Choosing which foods to feed to your fish can be a confusing process. You may be worrying over ingredient lists, fat and protein levels, or size and texture. Ask many people and you'll likely find just as many different opinions as to what is best to include in your fishes' diets. Unfortunately, there are no studies to confirm the correctness of one opinion over another, leaving them only opinions and not facts. If you're considering purchasing food from Angels Plus, and are having some trouble deciding what to try, don't worry! It is our experience that it is less important to have a specific ingredient list, fat percentage, protein level, flake size, color, or texture than it is to have quality ingredients in a food that is, above-all, fresh. That's why we make sure that all of our foods have top-notch ingredients that don't come any fresher--we guarantee it!

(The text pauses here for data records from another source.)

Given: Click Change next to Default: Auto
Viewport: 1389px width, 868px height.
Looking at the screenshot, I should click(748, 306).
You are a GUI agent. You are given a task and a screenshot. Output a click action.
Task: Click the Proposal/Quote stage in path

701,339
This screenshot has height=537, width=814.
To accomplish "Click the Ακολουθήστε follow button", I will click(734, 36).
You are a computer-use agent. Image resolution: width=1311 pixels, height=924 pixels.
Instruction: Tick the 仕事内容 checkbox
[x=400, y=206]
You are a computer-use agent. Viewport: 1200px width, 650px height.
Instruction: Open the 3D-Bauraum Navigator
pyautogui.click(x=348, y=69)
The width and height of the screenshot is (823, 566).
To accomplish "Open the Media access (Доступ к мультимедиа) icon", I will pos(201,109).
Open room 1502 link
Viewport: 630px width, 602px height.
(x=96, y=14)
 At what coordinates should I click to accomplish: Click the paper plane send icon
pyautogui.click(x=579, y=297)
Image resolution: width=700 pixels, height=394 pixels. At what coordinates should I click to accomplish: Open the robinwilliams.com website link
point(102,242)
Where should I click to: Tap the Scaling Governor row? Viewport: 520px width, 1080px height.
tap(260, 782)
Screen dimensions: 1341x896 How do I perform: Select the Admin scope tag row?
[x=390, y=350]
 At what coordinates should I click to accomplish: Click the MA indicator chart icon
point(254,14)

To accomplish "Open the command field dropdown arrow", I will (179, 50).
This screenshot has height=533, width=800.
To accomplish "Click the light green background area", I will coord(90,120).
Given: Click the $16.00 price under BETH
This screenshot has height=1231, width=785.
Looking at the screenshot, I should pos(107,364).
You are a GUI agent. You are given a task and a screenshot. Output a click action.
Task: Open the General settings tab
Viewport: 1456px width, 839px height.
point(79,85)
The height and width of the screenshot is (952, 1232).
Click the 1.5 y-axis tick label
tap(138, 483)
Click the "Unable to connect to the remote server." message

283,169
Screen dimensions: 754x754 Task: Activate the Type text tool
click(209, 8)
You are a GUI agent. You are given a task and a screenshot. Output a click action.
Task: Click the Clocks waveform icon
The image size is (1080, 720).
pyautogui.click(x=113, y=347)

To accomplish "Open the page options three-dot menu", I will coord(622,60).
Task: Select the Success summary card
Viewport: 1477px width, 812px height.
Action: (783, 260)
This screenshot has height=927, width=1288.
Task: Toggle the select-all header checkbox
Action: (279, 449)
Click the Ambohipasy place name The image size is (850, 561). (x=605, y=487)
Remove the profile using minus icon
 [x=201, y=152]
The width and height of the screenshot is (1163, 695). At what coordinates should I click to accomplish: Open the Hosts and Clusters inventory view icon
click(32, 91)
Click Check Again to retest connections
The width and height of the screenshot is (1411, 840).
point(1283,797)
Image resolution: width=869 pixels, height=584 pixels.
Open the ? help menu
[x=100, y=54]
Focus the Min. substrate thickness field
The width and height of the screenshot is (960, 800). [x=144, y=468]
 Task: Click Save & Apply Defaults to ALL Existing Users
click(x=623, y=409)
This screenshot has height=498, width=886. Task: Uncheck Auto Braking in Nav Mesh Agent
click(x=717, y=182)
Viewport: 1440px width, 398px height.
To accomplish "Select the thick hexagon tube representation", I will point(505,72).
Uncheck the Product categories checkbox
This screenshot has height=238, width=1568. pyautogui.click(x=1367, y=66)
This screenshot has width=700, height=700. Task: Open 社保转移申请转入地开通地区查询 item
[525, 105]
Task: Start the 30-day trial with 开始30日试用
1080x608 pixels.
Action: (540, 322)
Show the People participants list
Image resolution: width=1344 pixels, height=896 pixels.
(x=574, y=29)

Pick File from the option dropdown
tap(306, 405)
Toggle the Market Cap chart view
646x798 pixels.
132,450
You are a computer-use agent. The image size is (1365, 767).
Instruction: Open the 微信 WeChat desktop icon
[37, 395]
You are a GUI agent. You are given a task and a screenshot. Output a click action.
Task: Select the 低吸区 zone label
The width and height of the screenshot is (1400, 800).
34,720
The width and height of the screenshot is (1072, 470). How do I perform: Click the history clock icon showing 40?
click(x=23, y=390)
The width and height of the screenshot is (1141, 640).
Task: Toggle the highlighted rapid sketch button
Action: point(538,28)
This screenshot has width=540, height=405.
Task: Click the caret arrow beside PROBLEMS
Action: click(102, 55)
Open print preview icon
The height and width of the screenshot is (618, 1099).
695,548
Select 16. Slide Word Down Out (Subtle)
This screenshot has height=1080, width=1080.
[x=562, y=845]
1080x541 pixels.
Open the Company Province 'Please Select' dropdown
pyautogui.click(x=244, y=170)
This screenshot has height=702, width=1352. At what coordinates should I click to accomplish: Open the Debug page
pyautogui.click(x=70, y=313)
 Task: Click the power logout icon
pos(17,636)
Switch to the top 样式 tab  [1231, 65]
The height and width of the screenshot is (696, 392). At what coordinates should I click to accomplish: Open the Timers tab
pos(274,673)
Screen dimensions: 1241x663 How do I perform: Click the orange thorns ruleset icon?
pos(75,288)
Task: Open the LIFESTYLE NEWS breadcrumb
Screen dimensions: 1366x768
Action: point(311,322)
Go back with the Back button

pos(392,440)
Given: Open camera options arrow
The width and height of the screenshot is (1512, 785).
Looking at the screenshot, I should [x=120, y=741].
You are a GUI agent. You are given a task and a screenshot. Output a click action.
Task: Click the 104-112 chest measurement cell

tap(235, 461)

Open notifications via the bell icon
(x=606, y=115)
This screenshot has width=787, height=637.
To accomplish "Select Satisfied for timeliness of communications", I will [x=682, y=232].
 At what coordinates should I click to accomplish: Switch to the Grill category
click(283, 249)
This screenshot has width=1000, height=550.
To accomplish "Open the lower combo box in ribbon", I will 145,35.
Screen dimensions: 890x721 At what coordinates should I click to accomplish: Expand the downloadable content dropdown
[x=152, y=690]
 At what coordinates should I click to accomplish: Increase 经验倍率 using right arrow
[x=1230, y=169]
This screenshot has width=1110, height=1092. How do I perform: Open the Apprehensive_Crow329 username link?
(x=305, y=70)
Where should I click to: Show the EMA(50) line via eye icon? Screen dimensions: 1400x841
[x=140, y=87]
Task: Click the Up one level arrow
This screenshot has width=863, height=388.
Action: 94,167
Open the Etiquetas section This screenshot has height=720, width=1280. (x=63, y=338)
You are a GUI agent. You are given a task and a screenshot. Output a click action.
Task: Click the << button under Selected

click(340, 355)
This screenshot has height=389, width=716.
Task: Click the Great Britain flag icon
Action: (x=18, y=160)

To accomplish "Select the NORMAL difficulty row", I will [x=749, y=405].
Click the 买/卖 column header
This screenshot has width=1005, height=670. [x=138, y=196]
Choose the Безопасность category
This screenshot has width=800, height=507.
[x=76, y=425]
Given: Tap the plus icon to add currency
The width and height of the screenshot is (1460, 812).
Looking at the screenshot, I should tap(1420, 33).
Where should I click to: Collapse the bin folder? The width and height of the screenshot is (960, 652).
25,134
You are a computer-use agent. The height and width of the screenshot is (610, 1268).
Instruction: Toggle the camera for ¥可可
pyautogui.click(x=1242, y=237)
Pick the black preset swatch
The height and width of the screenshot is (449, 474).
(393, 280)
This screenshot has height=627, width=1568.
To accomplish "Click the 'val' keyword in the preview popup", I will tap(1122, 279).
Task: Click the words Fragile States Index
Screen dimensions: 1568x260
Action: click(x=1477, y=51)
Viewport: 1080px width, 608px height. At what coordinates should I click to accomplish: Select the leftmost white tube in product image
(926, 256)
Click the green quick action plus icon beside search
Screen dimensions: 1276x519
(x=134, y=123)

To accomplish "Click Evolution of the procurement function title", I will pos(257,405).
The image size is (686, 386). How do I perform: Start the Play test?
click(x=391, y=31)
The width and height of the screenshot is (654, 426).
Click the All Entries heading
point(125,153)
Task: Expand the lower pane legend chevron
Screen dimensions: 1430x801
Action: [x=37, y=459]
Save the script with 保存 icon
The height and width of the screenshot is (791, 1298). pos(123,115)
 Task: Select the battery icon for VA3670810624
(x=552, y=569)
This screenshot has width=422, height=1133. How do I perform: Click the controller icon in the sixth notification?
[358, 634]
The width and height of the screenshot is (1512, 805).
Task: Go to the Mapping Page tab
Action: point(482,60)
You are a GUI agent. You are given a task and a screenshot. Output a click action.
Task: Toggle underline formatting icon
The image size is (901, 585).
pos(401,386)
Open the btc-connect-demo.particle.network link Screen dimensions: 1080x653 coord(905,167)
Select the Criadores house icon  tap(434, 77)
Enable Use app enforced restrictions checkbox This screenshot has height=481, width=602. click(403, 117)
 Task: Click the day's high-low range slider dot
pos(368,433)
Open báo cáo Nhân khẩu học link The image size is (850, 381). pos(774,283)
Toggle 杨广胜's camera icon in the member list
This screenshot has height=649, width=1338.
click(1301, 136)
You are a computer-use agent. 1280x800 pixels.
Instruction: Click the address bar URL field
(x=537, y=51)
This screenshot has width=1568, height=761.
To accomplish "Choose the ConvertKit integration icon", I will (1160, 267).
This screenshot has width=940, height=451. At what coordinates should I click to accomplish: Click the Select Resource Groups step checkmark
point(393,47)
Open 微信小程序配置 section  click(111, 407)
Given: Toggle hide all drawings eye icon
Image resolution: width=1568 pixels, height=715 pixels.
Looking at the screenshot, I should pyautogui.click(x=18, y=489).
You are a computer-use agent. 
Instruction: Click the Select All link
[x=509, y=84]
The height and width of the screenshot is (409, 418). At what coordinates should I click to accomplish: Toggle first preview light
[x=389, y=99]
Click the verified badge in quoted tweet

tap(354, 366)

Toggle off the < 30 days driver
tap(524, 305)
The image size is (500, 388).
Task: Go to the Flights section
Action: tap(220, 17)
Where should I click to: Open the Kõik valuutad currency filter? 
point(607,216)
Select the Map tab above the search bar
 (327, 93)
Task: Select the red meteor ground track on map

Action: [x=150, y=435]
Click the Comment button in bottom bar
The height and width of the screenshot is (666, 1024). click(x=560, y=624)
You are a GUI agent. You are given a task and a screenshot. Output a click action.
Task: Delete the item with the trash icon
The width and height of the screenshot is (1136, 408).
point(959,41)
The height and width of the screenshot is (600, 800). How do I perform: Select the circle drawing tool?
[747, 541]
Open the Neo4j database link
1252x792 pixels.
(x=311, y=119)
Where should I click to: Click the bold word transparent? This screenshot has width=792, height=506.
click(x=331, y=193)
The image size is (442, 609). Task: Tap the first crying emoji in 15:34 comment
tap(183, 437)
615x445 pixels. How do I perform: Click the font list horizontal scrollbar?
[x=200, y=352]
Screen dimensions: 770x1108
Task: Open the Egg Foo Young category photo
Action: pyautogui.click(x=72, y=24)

Know your fish... The best place to start when choosing a food is with your fish. With a little research, one can find out what the fish would normally eat in the wild. Are they carnivorous (meat-eaters), herbivorous (plant-eaters), or omnivorous (plant and meat eaters)? Do they tend to eat at the surface of the water where flake food would float? Or do they prefer to eat at mid-depths or off of the bottom where sinking foods would fall? As an example, someone deciding what food would be best for their guppies would discover the following. Guppies, despite their small size (and small mouths), are carnivores--they thrive on mosquito larvae and other small critters. The larvae are often found at or near the surface of the water where they can breath--and so while guppies will eat at most depths, they readily come to the surface to feed. It seems reasonable that a floating or slow-sinking food, higher in protein levels, which is small in size or capable of being finely crushed would be an excellent choice for guppies.
Introduce the new food properly... Once you have decided upon which foods to feed, be sure to properly introduce them to your fish. When fish are accustomed to eating a certain food and something else gets thrown in their tank at feeding time, they often will not eat it--even if it is far better food! Overfeeding with a new food can often lead to the fish ignoring the food, leaving it to pollute the tank. Instead, use our trick of introducing new foods. Get your fish hungry by not feeding them for 24-48 hours. Don't worry, this doesn't hurt them at all. Once the fish are hungry, you can start to introduce the new food. Give them approximately one bite per fish every few hours for a day or two. If they don't eat it within 2 minutes, remove it. In no time at all, you'll find your fish are eating the new food in a frenzy.